Wednesday, March 09, 2022

How Independent India’s First Woman Pilot Rescued Indians During Partition

The de Havilland Dove, a British short-haul airliner, is considered one of Britain’s most successful postwar civil designs. In and around 1946, it was noted for its modernity and load-carrying capacity, safe engine-failure performance, and easily interchangeable and removable parts. At the time, it was nothing short of an aviation marvel.

In 1950, the Government of Madras approached a couple to purchase one model for the state. For this, the duo travelled to England by ship and purchased a brand new de Havilland Dove. The following year, they co-piloted the aircraft from London to Bombay via Paris, Karachi and Baghdad. The journey was completed within 27 hours, setting a world record for an England to India flight on a piston-engined Dove. The record remains unbroken till today.

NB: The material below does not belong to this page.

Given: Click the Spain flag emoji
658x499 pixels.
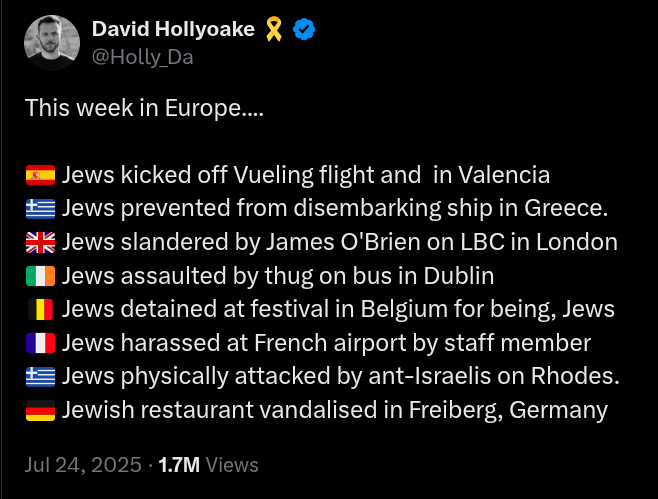Looking at the screenshot, I should click(x=40, y=175).
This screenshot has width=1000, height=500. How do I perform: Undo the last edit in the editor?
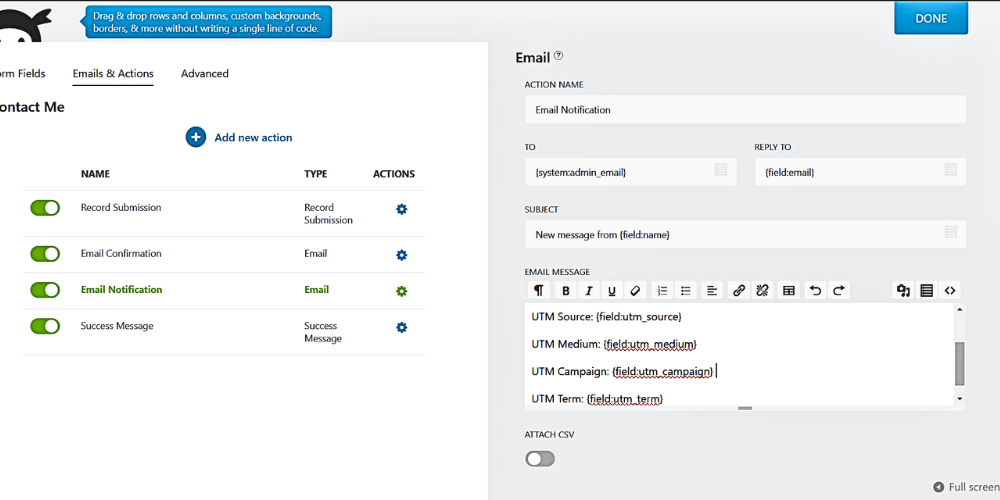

When the illustrious couple, Usha Sundaram and her husband V Sundaram, were not setting world records, they were busy being trusted co-pilots of several Indian dignitaries. While V Sundaram had been a pilot since the age of 19, Usha expressed her desire to fly shortly after they were married. When the duo set the world record in ‘51, she was only 22 years old.

“My mother took to the skies at a young age, soon after she married my father in July 1941,” Suresh Sundaram, the couple’s eldest son, told the Times of India. “He was an accomplished pilot who was an instructor at the Madras Flying Club. Those days, co-pilot licensing wasn’t very stringent. So my mother took the co-pilot’s seat on my father’s flights when he often flew airmail across India and to Ceylon from Madras.”

Usha thus holds the title of being the first woman to fly Indian skies after the nation became independent. Today, Indian women pilots comprise 15 per cent of the nation’s aviation industry, while the global average stands only at 5 per cent. But back then, a woman’s entry into the cockpit was an anomaly.

In 1946, Usha and V Sundaram shifted to Bangalore, where the latter became the Director of Civil Aviation for the State of Mysore. A few years later, he was appointed the principal of the Government Flying Training School (GFTS) in Jakkur, which had been set up in 1948. In ’49, Usha became the first student, and thus, woman, to pass out from the academy.